As a seven year old, I vividly remember my father picking me up from dance class, tension mingled in his throat as he gently brought up the situation happening in my mother’s bathroom that night.
“Allie” he said. “As you know, your mother’s treatment has made some of her hair fall out”
I did recall her gentle explanation to me when she started chemo therapy for the first time. She told me that the treatment couldn’t differentiate between cells. It would target the bad cells that made her sick, but unfortunately some of the good cells that made up her hair and nails would be affected as well. She always answered my questions with a sense of grace and humility. She wore patience like a coat of titanium armour, holding her together in the most grueling and difficult conversations.
The rattling of my dad’s car brought me back to the passenger seat as I continued to listen with slight anticipation. His voice still strained as he told me, “She decided that she is going to shave her head tonight, and I am trusting you to be kind and sensitive for she looks very different.”
I nodded and looked out the window as my thoughts infringed upon me. I felt a strain in my chest and it moved throughout my body like ice. I have never handled change well, I have always clung onto stability. But now, there was no longer denying the fact that my mom was sick, she had to wear it every day and adapt to a different type of lifestyle.

Activity 1: Reproduce the passage about the mother's chemotherapy word for word, from "The rattling of" up to and including "type of lifestyle.".
Activity 2: Write what comes next in the passage about the mother's chemotherapy, picking up after its final sentence.

Record excerpts:
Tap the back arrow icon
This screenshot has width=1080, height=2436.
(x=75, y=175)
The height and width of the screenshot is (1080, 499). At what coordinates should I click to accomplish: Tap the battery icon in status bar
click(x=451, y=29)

==

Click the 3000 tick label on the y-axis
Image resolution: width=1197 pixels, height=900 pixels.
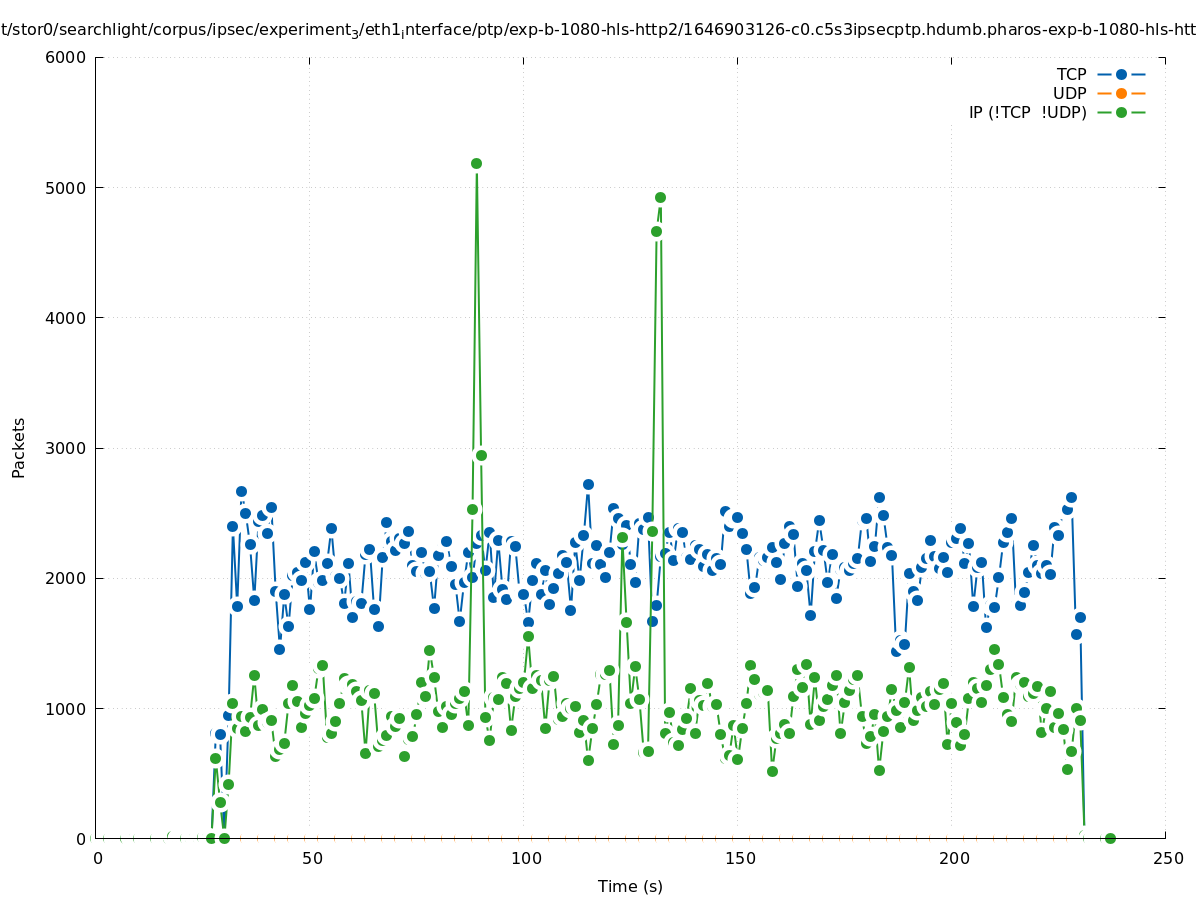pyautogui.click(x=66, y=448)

==

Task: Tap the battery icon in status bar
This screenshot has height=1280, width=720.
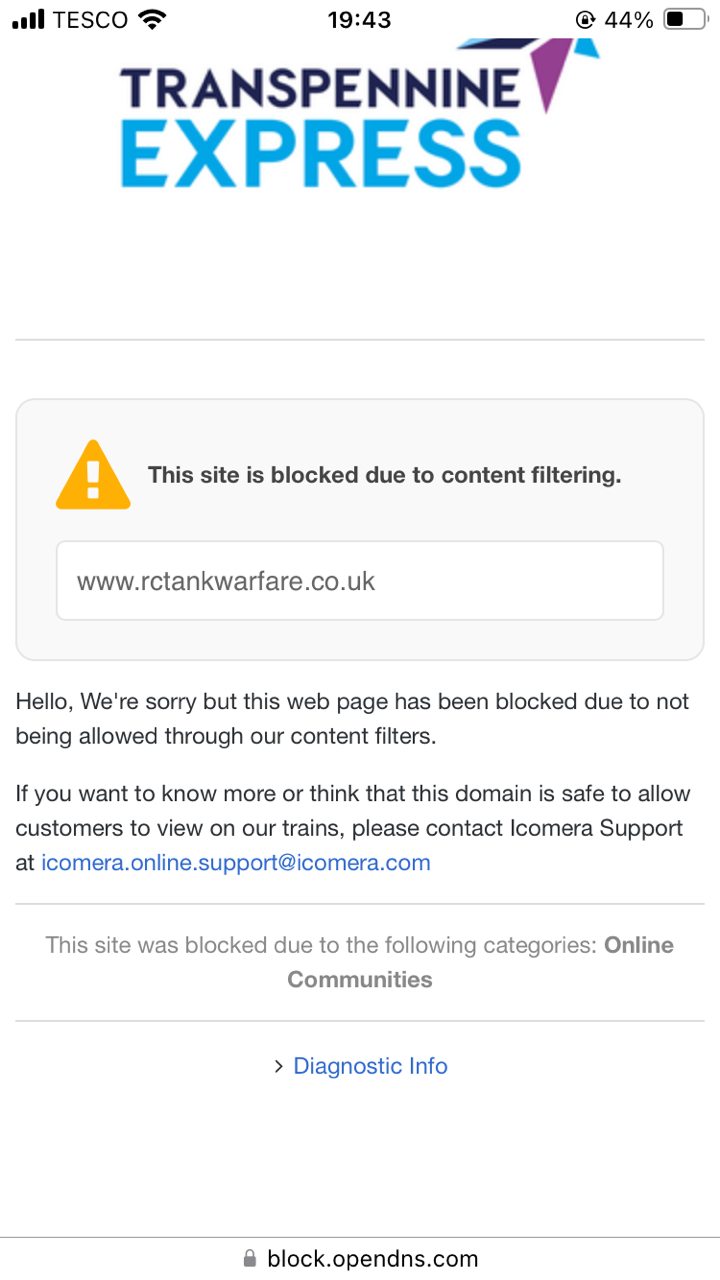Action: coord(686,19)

Exercise response 1:
The rattling of my dad’s car brought me back to the passenger seat as I continued to listen with slight anticipation. His voice still strained as he told me, “She decided that she is going to shave her head tonight, and I am trusting you to be kind and sensitive for she looks very different.”
I nodded and looked out the window as my thoughts infringed upon me. I felt a strain in my chest and it moved throughout my body like ice. I have never handled change well, I have always clung onto stability. But now, there was no longer denying the fact that my mom was sick, she had to wear it every day and adapt to a different type of lifestyle.

Exercise response 2:
As we arrived home, I remember being nervous when walking into her bedroom to find her standing there with my brother, a forced smile on her face, pretending everything was normal and fine because what else do you do as a mother?
As the years progressed, she shaved her head several other times as cancer inevitably reared its ugly head back into our family’s life. I remember walking into her room once with tears streaming down her face while the clippings fluttered like feathers to the floor. Sometimes, bravery wore out in the midst of reality.
So yes, I was nervous walking into the bedroom for the first time seeing my mother bald. But as I got older, and as my years pass without her, I often become consumed by the fact that she was battling cancer with walls around her. She was constantly protecting me and my brother, she was constantly protecting even the ones that she was closest to. She portrayed the facade that everything was okay, when behind closed doors, she was facing monsters like depression and fear, frustration and anxiety. I was nervous? What was possibly going through her head before I walked through that bedroom door, clippers in her hand, again, and again and again. When anyone tried to break down the barriers, how was she able to stay so strong? To live in an world of optimism and to maintain stability around us?
Because we were her why.
We were why she continued to keep smiling during the hard conversations, why she kept going whenever she could barely get out of bed, and why she never wavered in dependability.
And conveniently, she’s my Why too, along with many other significant people and factors that consistently push me in every season of my life.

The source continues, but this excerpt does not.